RISC-V difference between jal and jalr
Asked Answered
T

2

21

I came across the instruction named jal and jalr while studying RISC-V assembly language.

I quite having hard times to understand the differences between jal and jalr.

jal x1, X 

It seems that above code is meaning that jump to X, and save the return address which is normally PC+4 to the x1.

But after that, jalr x0, 0(x1) comes.

0(x1) means that going back to the address which is the return address, but what is x0?

Essentially x0 is zero in RISC-V, so why do we need x0?

What is the actual difference between those two instructions, jal and jalr?

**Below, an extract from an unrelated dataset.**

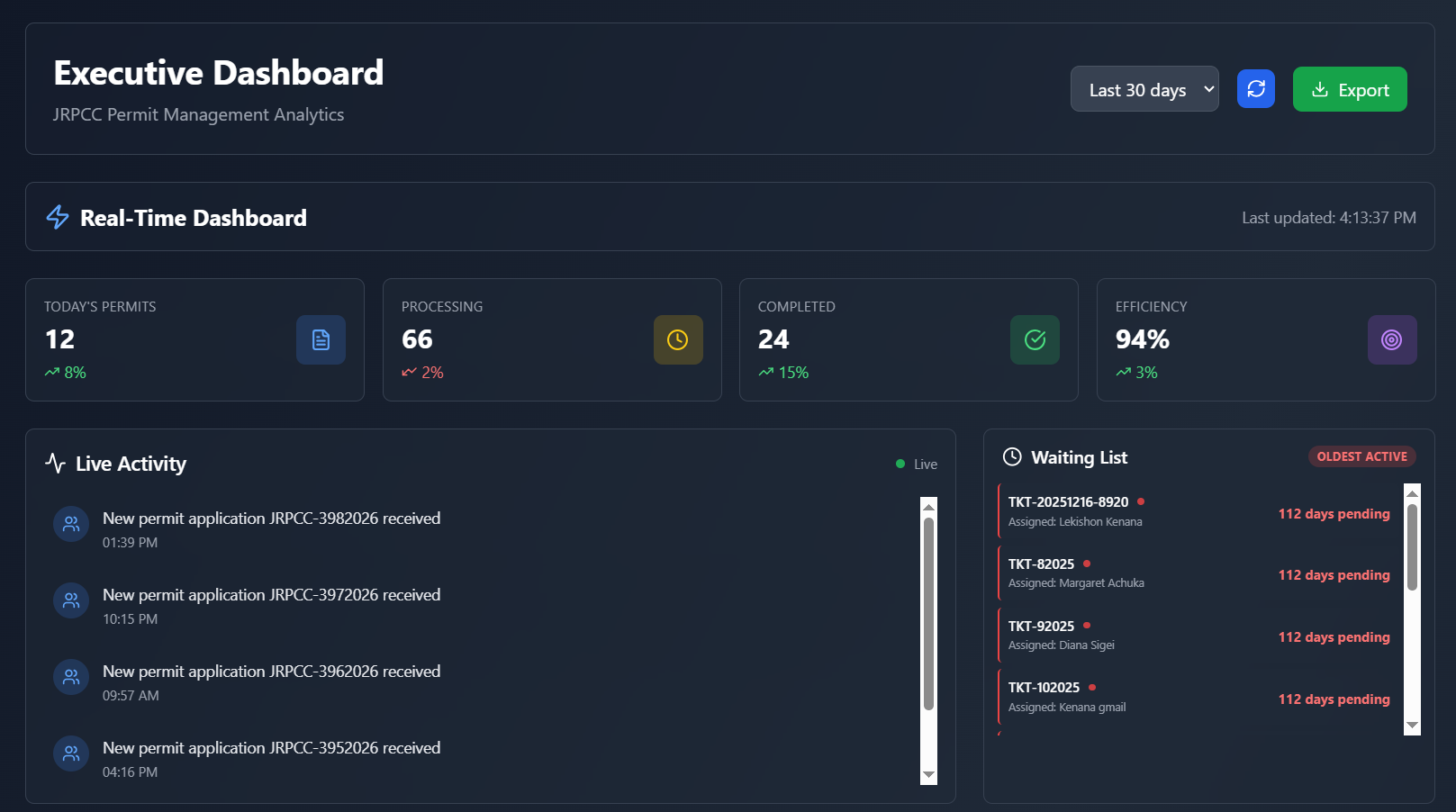This screenshot has width=1456, height=812.
Task: Click the clock icon beside Waiting List
Action: [x=1012, y=457]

Tullusus answered 8/10, 2019 at 4:10 Comment(0)
D
26

As we can see in specification (page 15), the main difference between jal and jalr is the address value encoding.

jal use immediate (20bits) encoding for destination address and can jump +-1MiB range. And save the actual address + 4 in register rd. (x1 in your example).

jalr use indirect address (x1 in your example) plus a constant of 12bits (0 in your example). It save the actual address + 4 in register rd too. In your example you set x0 as return address register because you «don't care».

When you return from subroutine for example, the return address is not usefull then we set x0.

Dx answered 8/10, 2019 at 8:10 Comment(0)
O
-1

Ok so i checked on the manual of RISC-V: https://riscv.org/wp-content/uploads/2017/05/riscv-spec-v2.2.pdf

Apparently, jal uses J as encoding type while jalr uses I type. In jalr, x0 is used as destination because the result is not required, we only need to give the control back to the calling program (at least this is my guess).

Here's the text from the manual: "The indirect jump instruction JALR (jump-and-link register) uses the I-type encoding. The target address is obtained by adding the 12-bit signed I-immediate to the register rs1, then setting the least-significant bit of the result to zero. The address of the instruction following the jump(pc+4) is written to register rd. Register x0 can be used as the destination if the result is not required."